WHAT IS EXPECTED: Set the records down again. Match every line exactly.

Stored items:
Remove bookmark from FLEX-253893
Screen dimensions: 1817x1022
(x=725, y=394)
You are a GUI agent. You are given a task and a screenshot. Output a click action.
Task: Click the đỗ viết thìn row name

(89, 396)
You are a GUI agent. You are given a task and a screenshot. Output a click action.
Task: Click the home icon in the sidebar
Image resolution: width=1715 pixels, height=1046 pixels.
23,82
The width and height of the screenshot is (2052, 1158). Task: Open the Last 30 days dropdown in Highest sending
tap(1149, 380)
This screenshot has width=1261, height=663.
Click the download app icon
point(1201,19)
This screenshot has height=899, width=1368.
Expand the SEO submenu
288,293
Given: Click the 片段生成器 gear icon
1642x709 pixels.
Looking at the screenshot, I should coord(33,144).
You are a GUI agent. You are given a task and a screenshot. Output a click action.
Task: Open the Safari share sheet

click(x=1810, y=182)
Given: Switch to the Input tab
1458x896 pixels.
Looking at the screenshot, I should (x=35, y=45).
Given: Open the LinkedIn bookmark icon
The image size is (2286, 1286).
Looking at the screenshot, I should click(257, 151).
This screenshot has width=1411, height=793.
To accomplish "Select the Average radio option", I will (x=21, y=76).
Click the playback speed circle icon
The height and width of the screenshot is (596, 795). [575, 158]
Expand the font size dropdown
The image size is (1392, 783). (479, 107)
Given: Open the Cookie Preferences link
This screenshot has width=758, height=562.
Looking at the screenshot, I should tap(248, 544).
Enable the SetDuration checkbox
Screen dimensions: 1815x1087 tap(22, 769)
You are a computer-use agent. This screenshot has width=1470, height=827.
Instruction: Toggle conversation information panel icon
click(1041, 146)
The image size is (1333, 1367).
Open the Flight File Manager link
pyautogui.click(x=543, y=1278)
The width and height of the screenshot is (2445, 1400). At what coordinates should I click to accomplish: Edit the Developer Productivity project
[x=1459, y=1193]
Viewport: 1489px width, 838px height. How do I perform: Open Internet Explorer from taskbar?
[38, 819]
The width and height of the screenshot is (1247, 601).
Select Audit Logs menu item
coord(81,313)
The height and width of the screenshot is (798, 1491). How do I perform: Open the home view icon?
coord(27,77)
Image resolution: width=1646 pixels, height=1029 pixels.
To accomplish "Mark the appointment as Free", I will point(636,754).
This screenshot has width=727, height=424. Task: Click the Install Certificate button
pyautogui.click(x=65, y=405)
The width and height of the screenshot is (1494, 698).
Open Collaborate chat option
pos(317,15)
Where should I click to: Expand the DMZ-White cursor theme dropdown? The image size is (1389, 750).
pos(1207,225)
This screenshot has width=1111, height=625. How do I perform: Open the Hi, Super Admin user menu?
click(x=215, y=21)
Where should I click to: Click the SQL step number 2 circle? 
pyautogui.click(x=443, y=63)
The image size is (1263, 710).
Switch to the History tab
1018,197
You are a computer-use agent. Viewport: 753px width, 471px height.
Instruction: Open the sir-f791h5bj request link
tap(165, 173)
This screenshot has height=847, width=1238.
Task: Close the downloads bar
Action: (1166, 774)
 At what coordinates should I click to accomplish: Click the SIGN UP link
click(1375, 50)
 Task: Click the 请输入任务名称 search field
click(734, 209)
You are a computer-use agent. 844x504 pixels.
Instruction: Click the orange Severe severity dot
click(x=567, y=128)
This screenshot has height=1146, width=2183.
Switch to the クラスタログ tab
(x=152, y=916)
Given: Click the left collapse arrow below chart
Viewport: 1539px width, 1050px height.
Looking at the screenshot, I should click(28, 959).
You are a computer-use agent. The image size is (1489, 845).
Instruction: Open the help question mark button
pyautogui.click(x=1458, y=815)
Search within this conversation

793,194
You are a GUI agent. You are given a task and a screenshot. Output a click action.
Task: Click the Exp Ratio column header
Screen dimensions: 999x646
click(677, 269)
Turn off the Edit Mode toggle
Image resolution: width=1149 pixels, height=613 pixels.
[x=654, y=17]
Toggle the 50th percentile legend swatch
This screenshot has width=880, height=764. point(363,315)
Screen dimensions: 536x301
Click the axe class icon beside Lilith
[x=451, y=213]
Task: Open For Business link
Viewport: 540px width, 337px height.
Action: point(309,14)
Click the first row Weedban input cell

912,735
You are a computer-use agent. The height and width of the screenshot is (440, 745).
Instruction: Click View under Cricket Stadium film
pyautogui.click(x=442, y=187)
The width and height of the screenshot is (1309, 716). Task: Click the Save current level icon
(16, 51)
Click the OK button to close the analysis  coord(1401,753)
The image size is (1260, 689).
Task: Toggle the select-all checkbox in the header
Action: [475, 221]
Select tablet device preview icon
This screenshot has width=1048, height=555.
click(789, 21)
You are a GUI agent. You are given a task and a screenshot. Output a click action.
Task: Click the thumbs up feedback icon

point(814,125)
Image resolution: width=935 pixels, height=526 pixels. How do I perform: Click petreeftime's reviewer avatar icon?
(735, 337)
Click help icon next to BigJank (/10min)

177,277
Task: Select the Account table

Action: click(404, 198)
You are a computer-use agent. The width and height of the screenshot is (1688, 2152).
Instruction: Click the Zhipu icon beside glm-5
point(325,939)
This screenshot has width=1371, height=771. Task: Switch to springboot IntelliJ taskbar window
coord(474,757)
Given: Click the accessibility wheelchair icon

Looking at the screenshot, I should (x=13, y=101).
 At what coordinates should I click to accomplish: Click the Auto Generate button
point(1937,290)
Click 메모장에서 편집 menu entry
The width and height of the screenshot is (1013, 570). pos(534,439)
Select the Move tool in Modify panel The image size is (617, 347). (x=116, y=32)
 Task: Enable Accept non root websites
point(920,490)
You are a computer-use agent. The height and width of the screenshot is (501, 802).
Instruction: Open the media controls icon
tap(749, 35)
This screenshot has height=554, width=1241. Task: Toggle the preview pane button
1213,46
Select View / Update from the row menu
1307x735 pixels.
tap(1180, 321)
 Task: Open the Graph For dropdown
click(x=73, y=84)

THE ANSWER:
Remove bookmark from FLEX-253893
Screen dimensions: 1817x1022
(x=725, y=394)
You are a GUI agent. You are given a task and a screenshot. Output a click action.
Task: Click the đỗ viết thìn row name

(89, 396)
You are a GUI agent. You are given a task and a screenshot. Output a click action.
Task: Click the home icon in the sidebar
Image resolution: width=1715 pixels, height=1046 pixels.
23,82
The width and height of the screenshot is (2052, 1158). Task: Open the Last 30 days dropdown in Highest sending
tap(1149, 380)
This screenshot has width=1261, height=663.
Click the download app icon
point(1201,19)
This screenshot has height=899, width=1368.
Expand the SEO submenu
288,293
Given: Click the 片段生成器 gear icon
1642x709 pixels.
Looking at the screenshot, I should coord(33,144).
You are a GUI agent. You are given a task and a screenshot. Output a click action.
Task: Open the Safari share sheet

click(x=1810, y=182)
Given: Switch to the Input tab
1458x896 pixels.
Looking at the screenshot, I should (x=35, y=45).
Given: Open the LinkedIn bookmark icon
The image size is (2286, 1286).
Looking at the screenshot, I should click(257, 151).
This screenshot has width=1411, height=793.
To accomplish "Select the Average radio option", I will (x=21, y=76).
Click the playback speed circle icon
The height and width of the screenshot is (596, 795). [575, 158]
Expand the font size dropdown
The image size is (1392, 783). (479, 107)
Given: Open the Cookie Preferences link
This screenshot has width=758, height=562.
Looking at the screenshot, I should tap(248, 544).
Enable the SetDuration checkbox
Screen dimensions: 1815x1087 tap(22, 769)
You are a computer-use agent. This screenshot has width=1470, height=827.
Instruction: Toggle conversation information panel icon
click(1041, 146)
The image size is (1333, 1367).
Open the Flight File Manager link
pyautogui.click(x=543, y=1278)
The width and height of the screenshot is (2445, 1400). At what coordinates should I click to accomplish: Edit the Developer Productivity project
[x=1459, y=1193]
Viewport: 1489px width, 838px height. How do I perform: Open Internet Explorer from taskbar?
[38, 819]
The width and height of the screenshot is (1247, 601).
Select Audit Logs menu item
coord(81,313)
The height and width of the screenshot is (798, 1491). How do I perform: Open the home view icon?
coord(27,77)
Image resolution: width=1646 pixels, height=1029 pixels.
To accomplish "Mark the appointment as Free", I will point(636,754).
This screenshot has width=727, height=424. Task: Click the Install Certificate button
pyautogui.click(x=65, y=405)
The width and height of the screenshot is (1494, 698).
Open Collaborate chat option
pos(317,15)
Where should I click to: Expand the DMZ-White cursor theme dropdown? The image size is (1389, 750).
pos(1207,225)
This screenshot has width=1111, height=625. How do I perform: Open the Hi, Super Admin user menu?
click(x=215, y=21)
Where should I click to: Click the SQL step number 2 circle? 
pyautogui.click(x=443, y=63)
The image size is (1263, 710).
Switch to the History tab
1018,197
You are a computer-use agent. Viewport: 753px width, 471px height.
Instruction: Open the sir-f791h5bj request link
tap(165, 173)
This screenshot has height=847, width=1238.
Task: Close the downloads bar
Action: (1166, 774)
 At what coordinates should I click to accomplish: Click the SIGN UP link
click(1375, 50)
 Task: Click the 请输入任务名称 search field
click(734, 209)
You are a computer-use agent. 844x504 pixels.
Instruction: Click the orange Severe severity dot
click(x=567, y=128)
This screenshot has height=1146, width=2183.
Switch to the クラスタログ tab
(x=152, y=916)
Given: Click the left collapse arrow below chart
Viewport: 1539px width, 1050px height.
Looking at the screenshot, I should click(28, 959).
You are a computer-use agent. The image size is (1489, 845).
Instruction: Open the help question mark button
pyautogui.click(x=1458, y=815)
Search within this conversation

793,194
You are a GUI agent. You are given a task and a screenshot. Output a click action.
Task: Click the Exp Ratio column header
Screen dimensions: 999x646
click(677, 269)
Turn off the Edit Mode toggle
Image resolution: width=1149 pixels, height=613 pixels.
[x=654, y=17]
Toggle the 50th percentile legend swatch
This screenshot has width=880, height=764. point(363,315)
Screen dimensions: 536x301
Click the axe class icon beside Lilith
[x=451, y=213]
Task: Open For Business link
Viewport: 540px width, 337px height.
Action: point(309,14)
Click the first row Weedban input cell

912,735
You are a computer-use agent. The height and width of the screenshot is (440, 745).
Instruction: Click View under Cricket Stadium film
pyautogui.click(x=442, y=187)
The width and height of the screenshot is (1309, 716). Task: Click the Save current level icon
(16, 51)
Click the OK button to close the analysis  coord(1401,753)
The image size is (1260, 689).
Task: Toggle the select-all checkbox in the header
Action: [475, 221]
Select tablet device preview icon
This screenshot has width=1048, height=555.
click(789, 21)
You are a GUI agent. You are given a task and a screenshot. Output a click action.
Task: Click the thumbs up feedback icon

point(814,125)
Image resolution: width=935 pixels, height=526 pixels. How do I perform: Click petreeftime's reviewer avatar icon?
(735, 337)
Click help icon next to BigJank (/10min)

177,277
Task: Select the Account table

Action: click(404, 198)
You are a computer-use agent. The width and height of the screenshot is (1688, 2152).
Instruction: Click the Zhipu icon beside glm-5
point(325,939)
This screenshot has width=1371, height=771. Task: Switch to springboot IntelliJ taskbar window
coord(474,757)
Given: Click the accessibility wheelchair icon

Looking at the screenshot, I should (x=13, y=101).
 At what coordinates should I click to accomplish: Click the Auto Generate button
point(1937,290)
Click 메모장에서 편집 menu entry
The width and height of the screenshot is (1013, 570). pos(534,439)
Select the Move tool in Modify panel The image size is (617, 347). (x=116, y=32)
 Task: Enable Accept non root websites
point(920,490)
You are a computer-use agent. The height and width of the screenshot is (501, 802).
Instruction: Open the media controls icon
tap(749, 35)
This screenshot has height=554, width=1241. Task: Toggle the preview pane button
1213,46
Select View / Update from the row menu
1307x735 pixels.
tap(1180, 321)
 Task: Open the Graph For dropdown
click(x=73, y=84)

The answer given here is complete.